A new risk, the coronavirus, is clouding the near-term outlook for the global economy. The outbreak is sending ripples through global supply chains and disrupting businesses. Those markets with strong economic linkages to China are the ones facing the biggest impairment, as the flow of goods and services has come to a virtual halt.

In the best case, the economic impact will be high but short-lived. However, if China remains in lockdown and infections continue to rise, the shock to the rest of the world could be lasting and significant. Meanwhile, other important matters (Brexit negotiations and U.S.-China trade tensions, to name two) are far from settled. The ongoing uncertainties will continue to weigh on economic prospects for a good portion of 2020. As a result, we have downgraded our growth outlook for all major economies. 

Following are our thoughts on how the world’s major markets will fare during the balance of the year.

United States
• Two near-term shocks are weighing on the U.S. economy. Though geographically remote from China, businesses in the U.S. will suffer from slower investment and delayed inventory growth caused by the coronavirus. In addition, the halt to production of the Boeing 737 MAX is creating a substantial disruption as workers and planes are idled. We expect growth to resume in the second half as these situations run their course. 

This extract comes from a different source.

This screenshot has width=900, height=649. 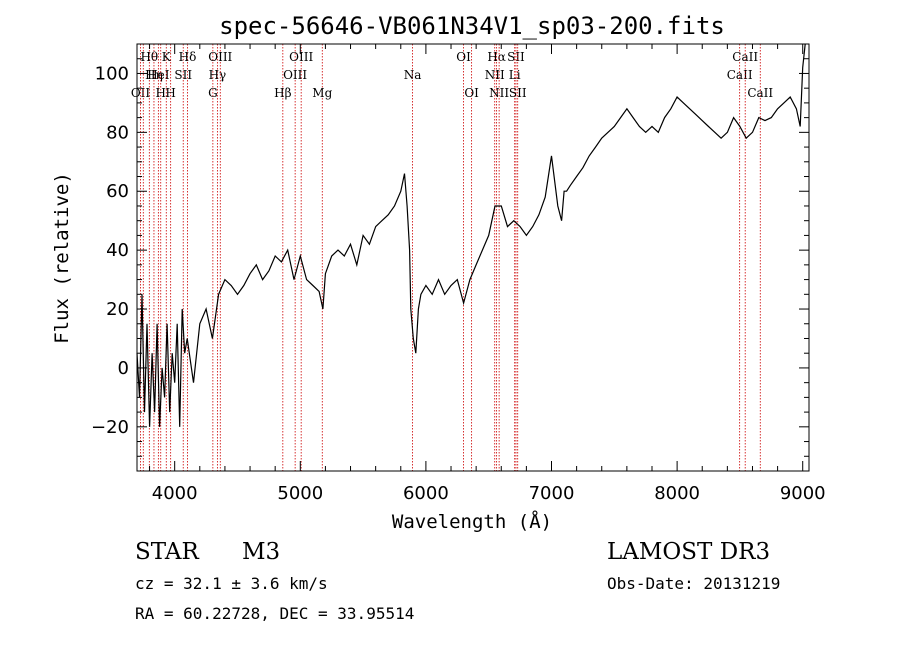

• Fourth-quarter gross domestic product (GDP) showed continued growth with unsteady support. Previously strong consumer spending returned to normal levels, while business investment contracted for the third consecutive quarter. Net exports grew due to a sharp decline in imports, consistent with slower consumption. We believe positive consumer sentiment and supportive monetary policy will keep the economy growing, but at a slower rate than recent years.

• The eurozone ended the year 2019 on a disappointing note. GDP growth slowed to 0.1% quarter-over-quarter in the final three months of 2019, its slowest pace in six years, amid unexpected contractions in France and Italy. Though leading indicators and surveys are pointing towards a gradual bottoming out, the current coronavirus crisis presents a risk that could derail this stabilization. In light of the disruptions to global supply chains and trade flows from the virus, we expect eurozone GDP growth to remain weak in 2020.

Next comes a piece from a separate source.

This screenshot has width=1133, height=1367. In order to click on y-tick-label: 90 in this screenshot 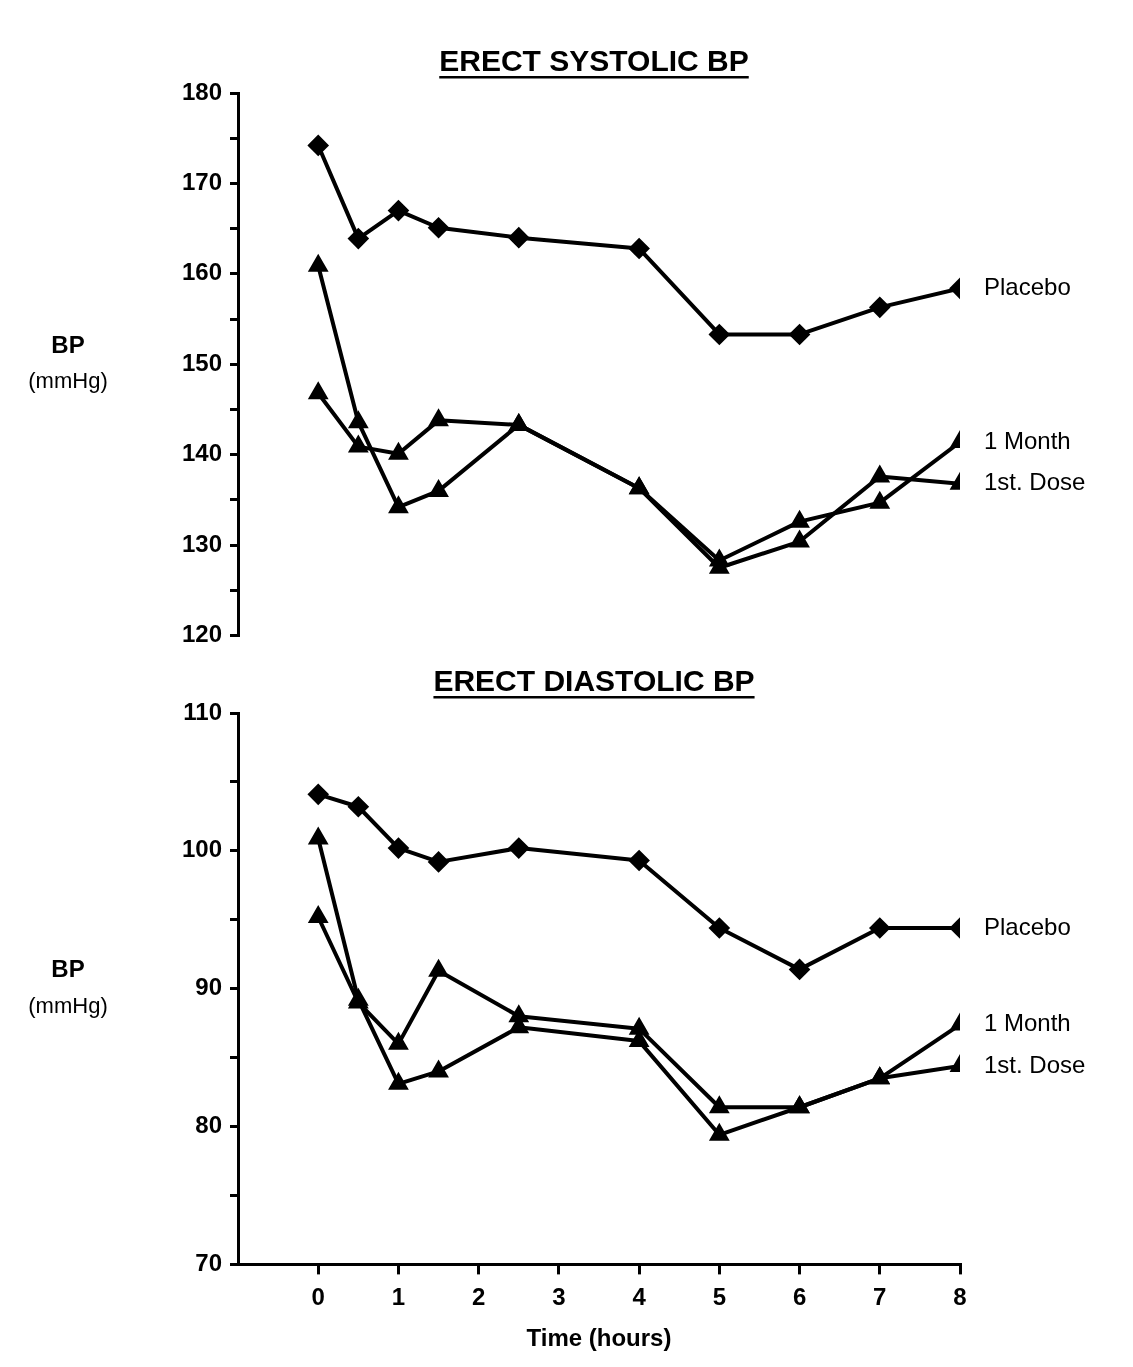, I will do `click(208, 987)`.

• The common currency region has relatively few cushions to rely on. The European Central Bank is expected to remain on hold, maintaining its accommodative stance amid concerns about the negative side effects of negative interest rates. A much-needed fiscal easing policy faces political hurdles and capacity constraints. 

United Kingdom
• With the U.K. formally out of the European Union, attention has turned to efforts aimed at redefining Britain’s economic relationship with the world. New trade terms, customs procedures and regulations are being reconsidered across a broad range of counterparties. Considering the tough work load, we expect the negotiations to drag on beyond 2020, extending the transition period. But the possibility of a no-trade-deal Brexit cannot be ruled out; this would cause sizeable economic pain, a sharp decline in the pound’s value and high inflation. 

• The U.K. economy remains in a weak spot. Growth remained flat (on a quarter-over-quarter basis) in the last quarter of 2019, with the services sector slowing and manufacturing in contraction. In our view, weaker economic prospects (consistent with the Bank of England’s recent GDP forecasts) will likely drive the central bank to cut interest rates by 25 basis points in the first half of this year.  

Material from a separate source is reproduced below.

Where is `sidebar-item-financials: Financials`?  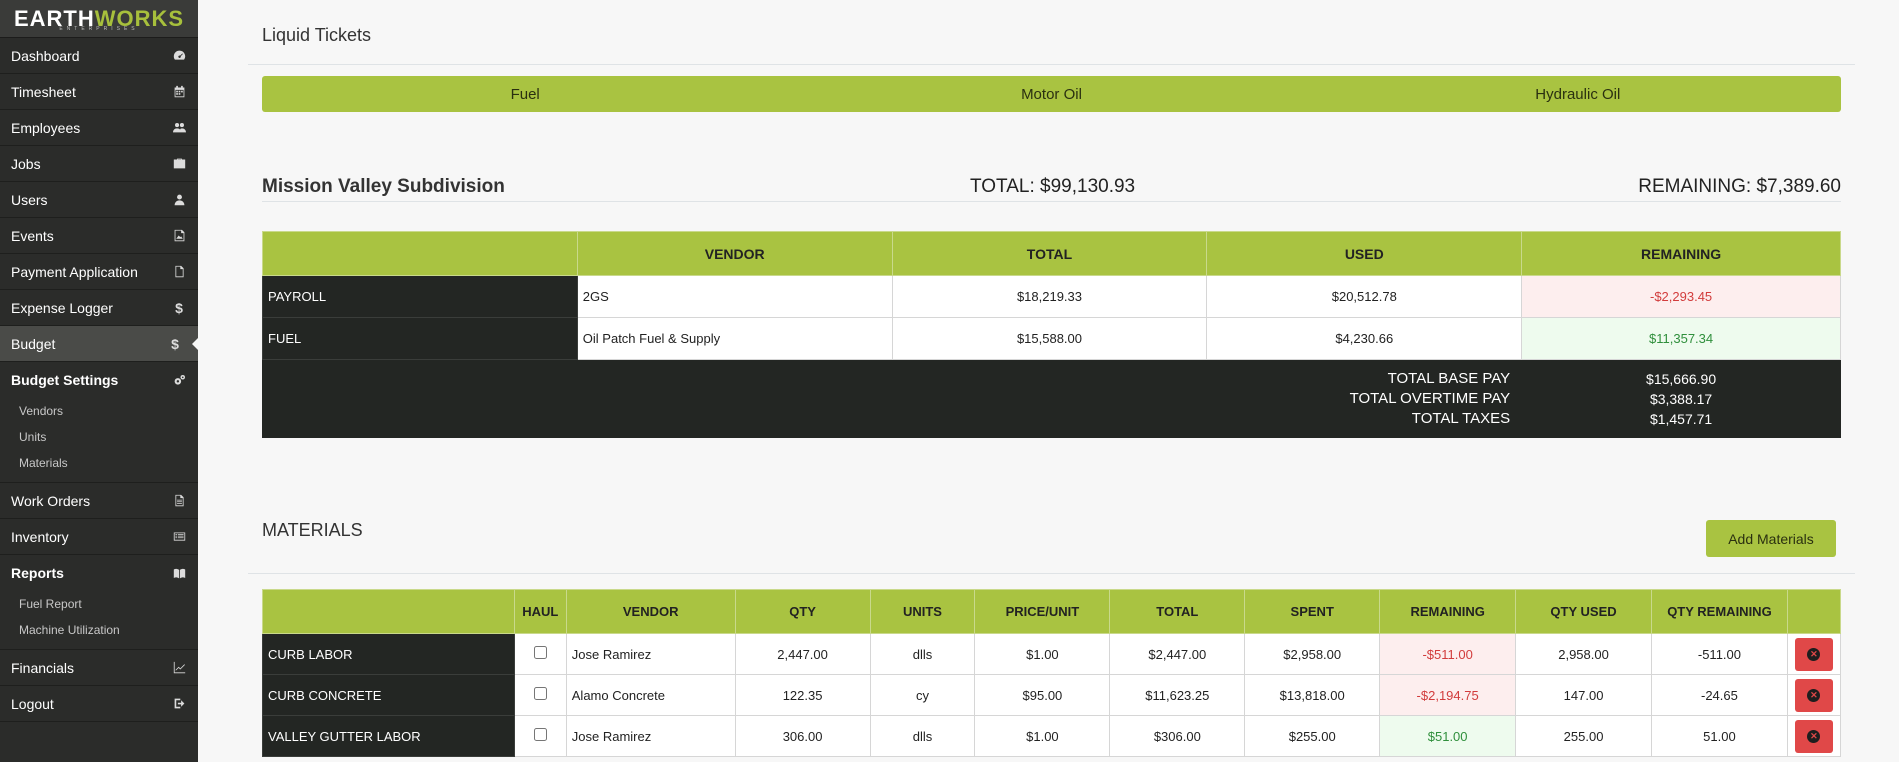
sidebar-item-financials: Financials is located at coordinates (99, 668).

• The Japanese economy continues to struggle, owing to weak domestic demand and troubling external developments. Though recent government stimulus should underpin the economy, the boost will be offset by coronavirus-related trade and supply chain disruptions. In addition, the Japanese tourism sector will suffer due to a large decline in Chinese visitors. Low growth and low inflation imply that the Bank of Japan will likely remain on hold.